Die Geschichte der Drei Reiche ist eben nicht das Produkt eines Schriftstellers, da haben Generationen mitgewirkt mit ihrer Lebenserfahrung, in einer langen Zeit der mündlichen Überlieferung, bevor es verschriftlicht wurde.

Realismus…
Die Geschichte der drei Reiche steht für genaues Hinschauen, für Realismus, für die Weisheitstradition. Das heisst für mich: den Weg zum Glauben suchen nicht unter Flucht vor der Realität, nicht unter Regression und Aufopferung des Denkens, sondern durch genaues Hinsehen. Denn dabei lässt sich entdecken, wie sich – durch alles hindurch, selbst durch die klügsten Ränke der Weltklugheit – der rote Faden durchzieht.

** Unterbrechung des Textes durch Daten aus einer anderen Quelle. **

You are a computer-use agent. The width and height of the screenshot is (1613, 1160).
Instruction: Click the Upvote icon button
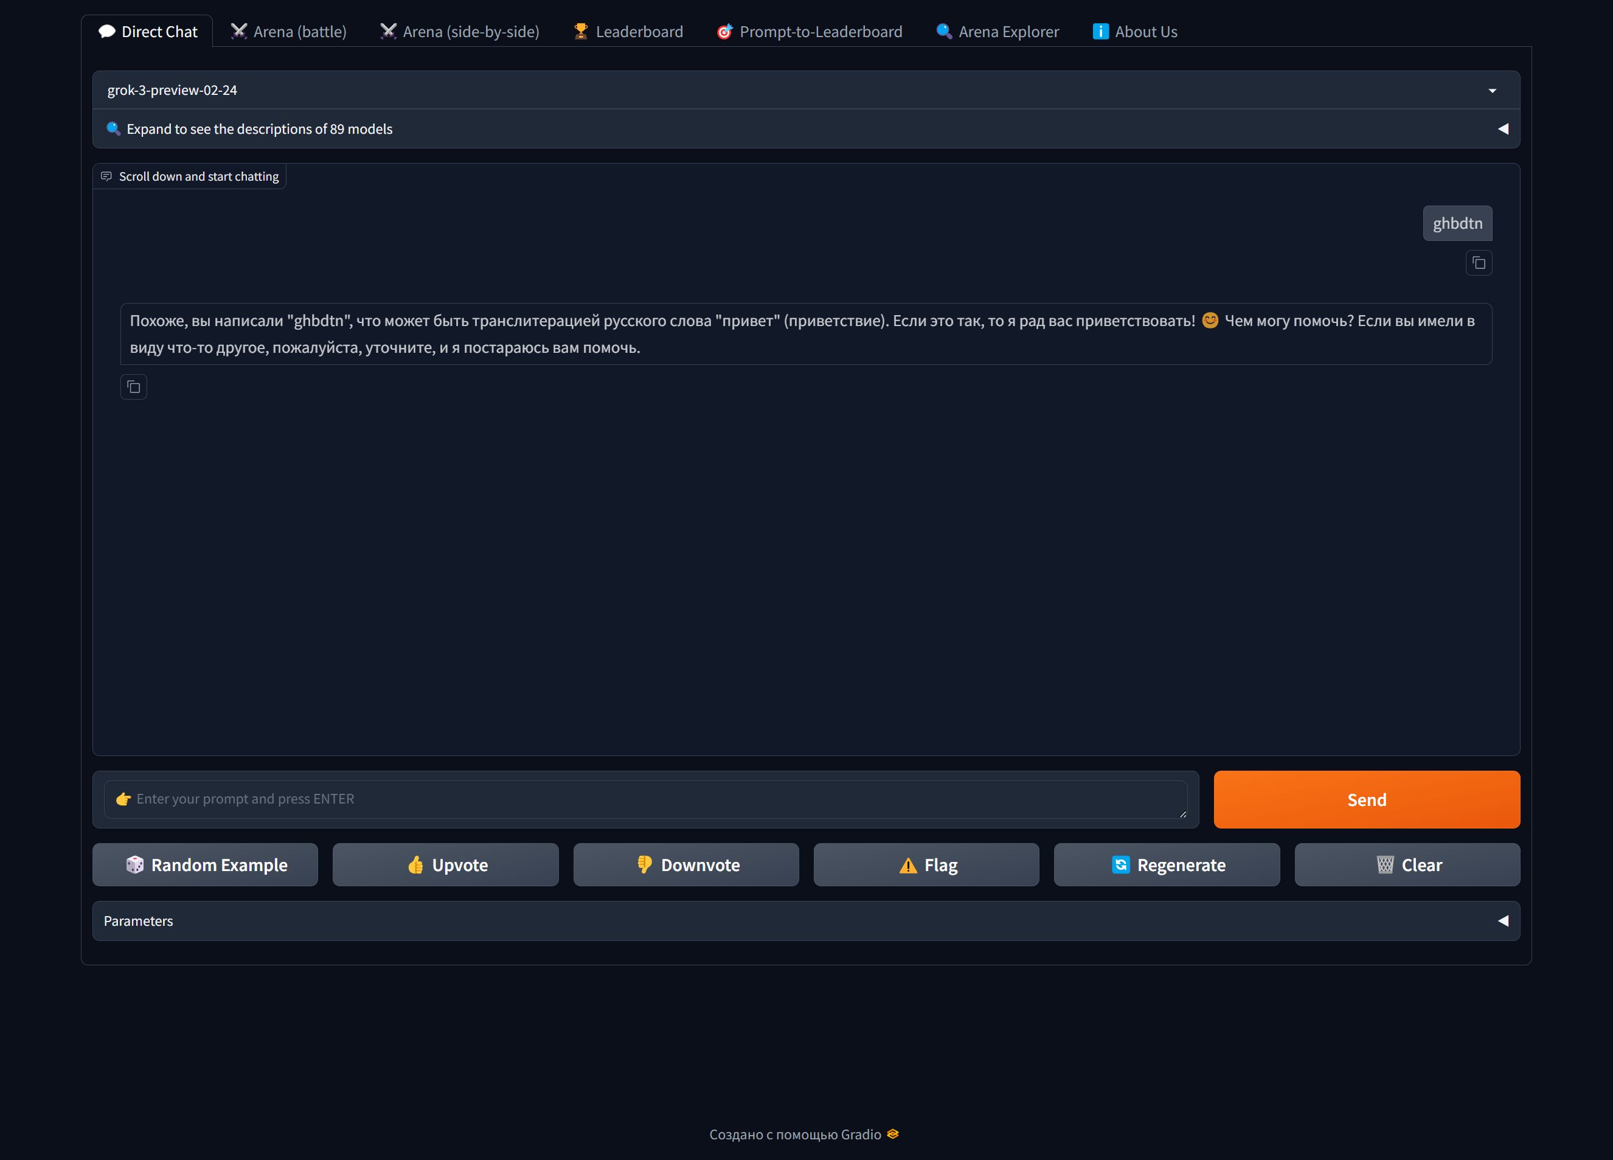pyautogui.click(x=446, y=864)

Das ist die „Weisheit“, wie es im Alten Orient hiess, die „Ma’at“ im Alten Ägypten, der „Ritus“ und „Logos“ der Römer und Griechen, die „Richtigkeit“, die über allem schwebt, das „Dao“, „der Weg“, der erkannt werden kann und der eine Hilfe ist, wenn man auf ihm geht, statt auf den Wegen der Gewalt und der Ränke.

… und Vertrauen
Dieses Vertrauen auf den „Weg“, der der Wirklichkeit selber eingestiftet ist, heisst aber nicht: harmlos werden, den Kopf einziehen, wegschauen, das Denken vergessen. Es bedeutet nicht, die im alten Leben gelernten Einsichten und Fertigkeiten zu verleugnen. Es heisst, sie zu schärfen, noch genauer hinzusehen, wobei man sich jetzt aber nicht mehr dem alten Weltbild ausliefert („den Letzten beissen die Hunde“, „wer zuerst kommt, mahlt zuerst“, etc.). Es heisst: den Gang des Dao beobachten und sich an das Richtige halten.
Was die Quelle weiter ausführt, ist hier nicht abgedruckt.